>>>

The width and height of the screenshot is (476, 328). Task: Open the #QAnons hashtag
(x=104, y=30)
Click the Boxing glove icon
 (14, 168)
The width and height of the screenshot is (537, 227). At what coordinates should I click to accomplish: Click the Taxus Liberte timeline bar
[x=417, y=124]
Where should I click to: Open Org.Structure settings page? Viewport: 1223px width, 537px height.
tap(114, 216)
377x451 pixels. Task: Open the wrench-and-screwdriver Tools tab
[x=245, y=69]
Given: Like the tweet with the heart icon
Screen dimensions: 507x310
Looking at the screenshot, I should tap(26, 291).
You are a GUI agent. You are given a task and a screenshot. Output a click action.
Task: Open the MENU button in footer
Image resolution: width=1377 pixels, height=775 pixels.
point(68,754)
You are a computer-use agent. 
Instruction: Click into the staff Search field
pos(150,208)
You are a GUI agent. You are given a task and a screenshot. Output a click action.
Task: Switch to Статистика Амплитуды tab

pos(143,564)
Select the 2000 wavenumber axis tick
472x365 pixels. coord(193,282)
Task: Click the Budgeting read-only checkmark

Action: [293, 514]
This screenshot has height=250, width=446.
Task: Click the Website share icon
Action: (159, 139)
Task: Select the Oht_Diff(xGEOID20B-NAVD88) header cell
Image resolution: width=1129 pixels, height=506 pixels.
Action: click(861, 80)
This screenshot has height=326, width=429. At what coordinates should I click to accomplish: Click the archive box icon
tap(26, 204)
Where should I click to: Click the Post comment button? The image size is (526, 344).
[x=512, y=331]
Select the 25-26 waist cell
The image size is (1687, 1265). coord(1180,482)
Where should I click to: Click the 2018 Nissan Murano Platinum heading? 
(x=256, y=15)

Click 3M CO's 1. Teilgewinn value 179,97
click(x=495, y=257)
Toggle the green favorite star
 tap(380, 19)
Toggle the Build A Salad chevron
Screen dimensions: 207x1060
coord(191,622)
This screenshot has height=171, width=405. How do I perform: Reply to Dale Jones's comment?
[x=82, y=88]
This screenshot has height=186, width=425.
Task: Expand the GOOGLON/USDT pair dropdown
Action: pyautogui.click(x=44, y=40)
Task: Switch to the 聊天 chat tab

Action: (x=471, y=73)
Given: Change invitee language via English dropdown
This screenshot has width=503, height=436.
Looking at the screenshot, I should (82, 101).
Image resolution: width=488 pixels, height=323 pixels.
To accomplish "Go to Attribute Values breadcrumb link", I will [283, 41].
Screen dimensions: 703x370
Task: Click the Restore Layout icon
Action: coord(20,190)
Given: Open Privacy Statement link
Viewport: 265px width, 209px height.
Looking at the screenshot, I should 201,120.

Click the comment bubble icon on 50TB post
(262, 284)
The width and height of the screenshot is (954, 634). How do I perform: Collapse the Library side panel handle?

<<<

* _Your task_:
Up to and including the last line of the records above, print exactly every line from the one that contains "Where should I click to: Click the Post" onward.

* _Reply to the exercise_:
Where should I click to: Click the Post comment button? The image size is (526, 344).
[x=512, y=331]
Select the 25-26 waist cell
The image size is (1687, 1265). coord(1180,482)
Where should I click to: Click the 2018 Nissan Murano Platinum heading? 
(x=256, y=15)

Click 3M CO's 1. Teilgewinn value 179,97
click(x=495, y=257)
Toggle the green favorite star
 tap(380, 19)
Toggle the Build A Salad chevron
Screen dimensions: 207x1060
coord(191,622)
This screenshot has height=171, width=405. How do I perform: Reply to Dale Jones's comment?
[x=82, y=88]
This screenshot has height=186, width=425.
Task: Expand the GOOGLON/USDT pair dropdown
Action: pyautogui.click(x=44, y=40)
Task: Switch to the 聊天 chat tab

Action: (x=471, y=73)
Given: Change invitee language via English dropdown
This screenshot has width=503, height=436.
Looking at the screenshot, I should (82, 101).
Image resolution: width=488 pixels, height=323 pixels.
To accomplish "Go to Attribute Values breadcrumb link", I will [283, 41].
Screen dimensions: 703x370
Task: Click the Restore Layout icon
Action: coord(20,190)
Given: Open Privacy Statement link
Viewport: 265px width, 209px height.
Looking at the screenshot, I should 201,120.

Click the comment bubble icon on 50TB post
(262, 284)
The width and height of the screenshot is (954, 634). How do I perform: Collapse the Library side panel handle?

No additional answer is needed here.